Acquired pure red cell aplasia (aPRCA) is a rare hematological syndrome characterized by anemia and a significant reduction in erythroid progenitor cells. Immunosuppressive therapy (IST), including Corticosteroids (CS), Cyclosporine (CsA), and cyclophosphamide (CYC), is the primary treatment. However, variations in clinical efficacy and limited comparative studies have created uncertainty in therapeutic choices. This study aims to evaluate the efficacy of IST and the factors influencing treatment outcomes. A systematic search was conducted using PubMed, Embase, Cochrane Library, and Web of Science. Two researchers independently screened studies and extracted data. The quality of studies was assessed using the MINORS scale. Meta-analysis was performed using STATA/MP16, and effect size (ES) was calculated using fixed- or random-effects models based on heterogeneity. A total of 33 studies involving 1,193 patients were included. The overall efficacy of IST was significant, with a pooled ES of 0.656 (95% CI: 0.600–0.710). CsA demonstrated the highest efficacy (ES = 0.699; 95% CI: 0.615–0.779), followed by CYC (ES = 0.592; 95% CI: 0.423–0.752) and CS (ES = 0.568; 95% CI: 0.457–0.676). Subgroup analyses revealed that factors such as etiology, combination therapies, first- vs. second-line treatment, and genetic characteristics significantly influenced outcomes.
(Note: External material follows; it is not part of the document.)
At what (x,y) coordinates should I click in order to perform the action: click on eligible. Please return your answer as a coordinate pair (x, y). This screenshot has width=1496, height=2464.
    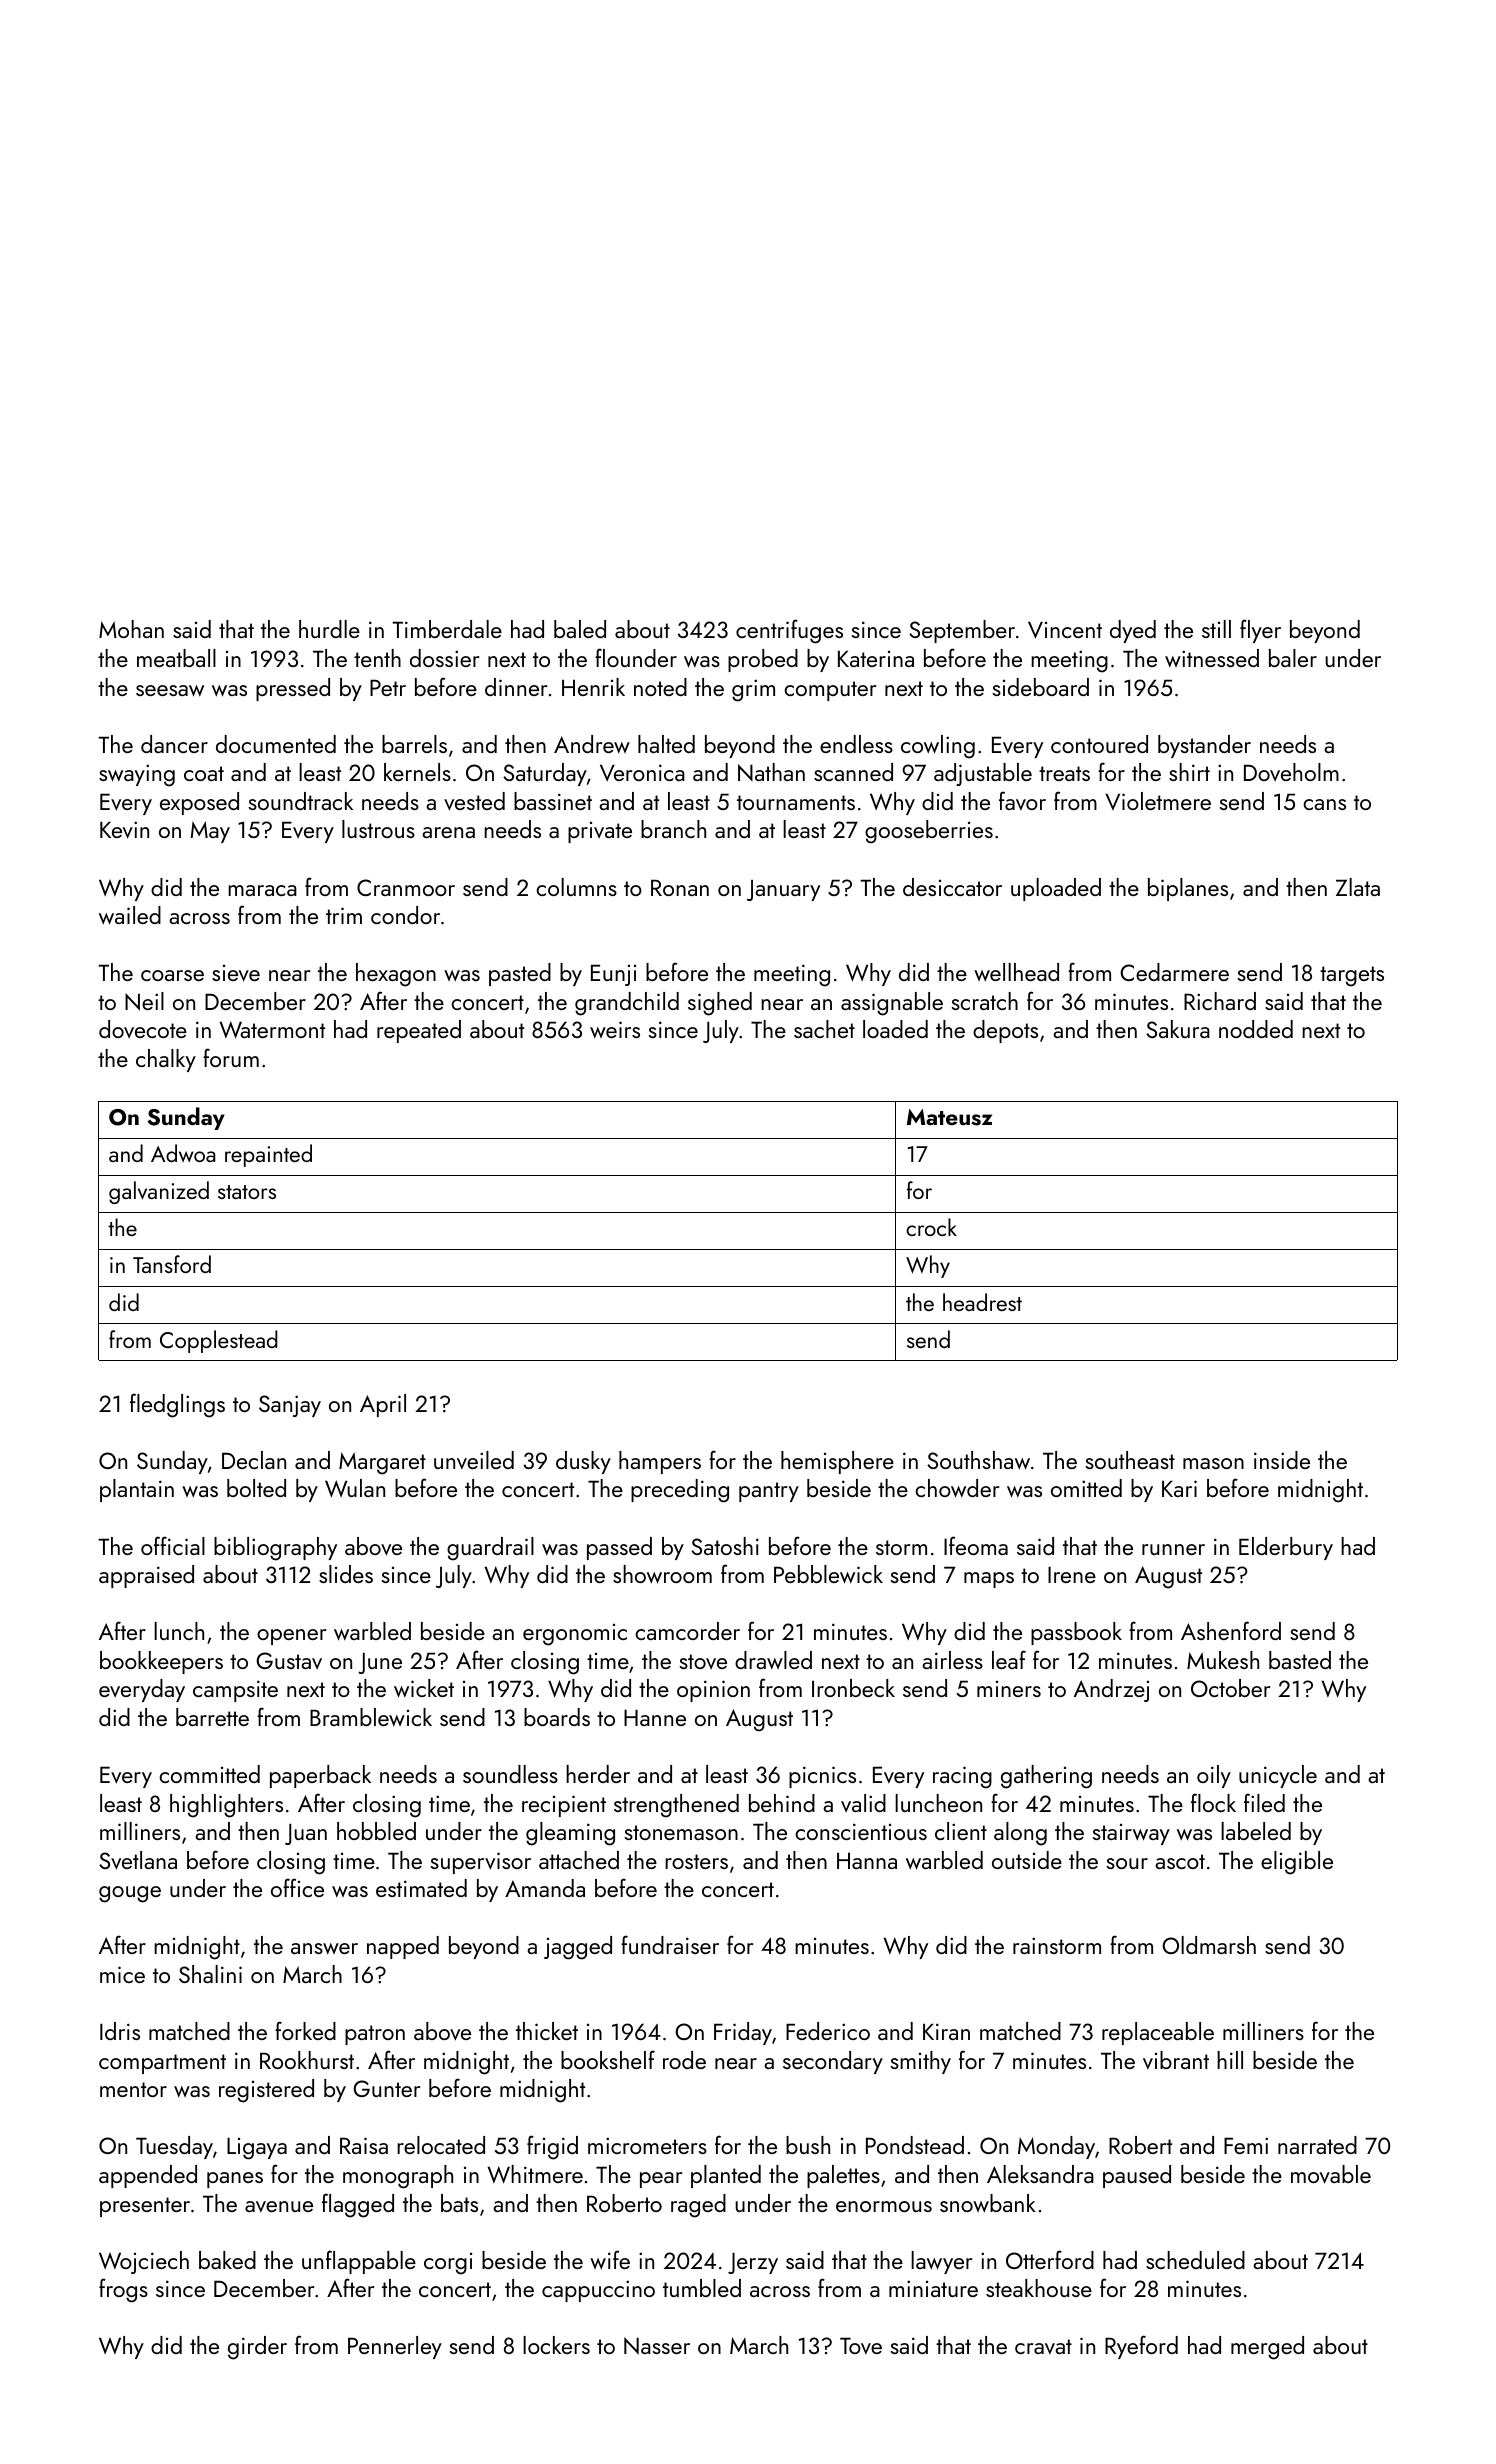
    Looking at the image, I should click on (1297, 1863).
Notably, the response to IST was higher in primary aPRCA (ES = 0.667; 95% CI: 0.598–0.733) compared to LGLL-associated (ES = 0.515; 95% CI: 0.393–0.637) and thymoma-associated (ES = 0.690; 95% CI: 0.492–0.864) aPRCA. The combination of CS and CsA yielded superior efficacy (ES = 0.761; 95% CI: 0.658–0.853) compared to combination of CS and CsA and monotherapy. First-line treatment demonstrated better efficacy than second-line treatment (ES = 0.659; 95% CI: 0.596–0.720) vs. (ES = 0.452; 95% CI: 0.199–0.715). The important finding was that (ES = 0.861; 95% CI: 0.595–1.000) in the STAT3 mutation (+) group and (ES = 0.375; 95% CI: 0.034–0.801) in the STAT3 mutation (-) group. IST demonstrates overall efficacy in aPRCA, with variations influenced by etiology, drug combinations, and genetic mutations such as STAT3. These findings highlight the need for personalized treatment strategies and further research to validate and optimize IST efficacy.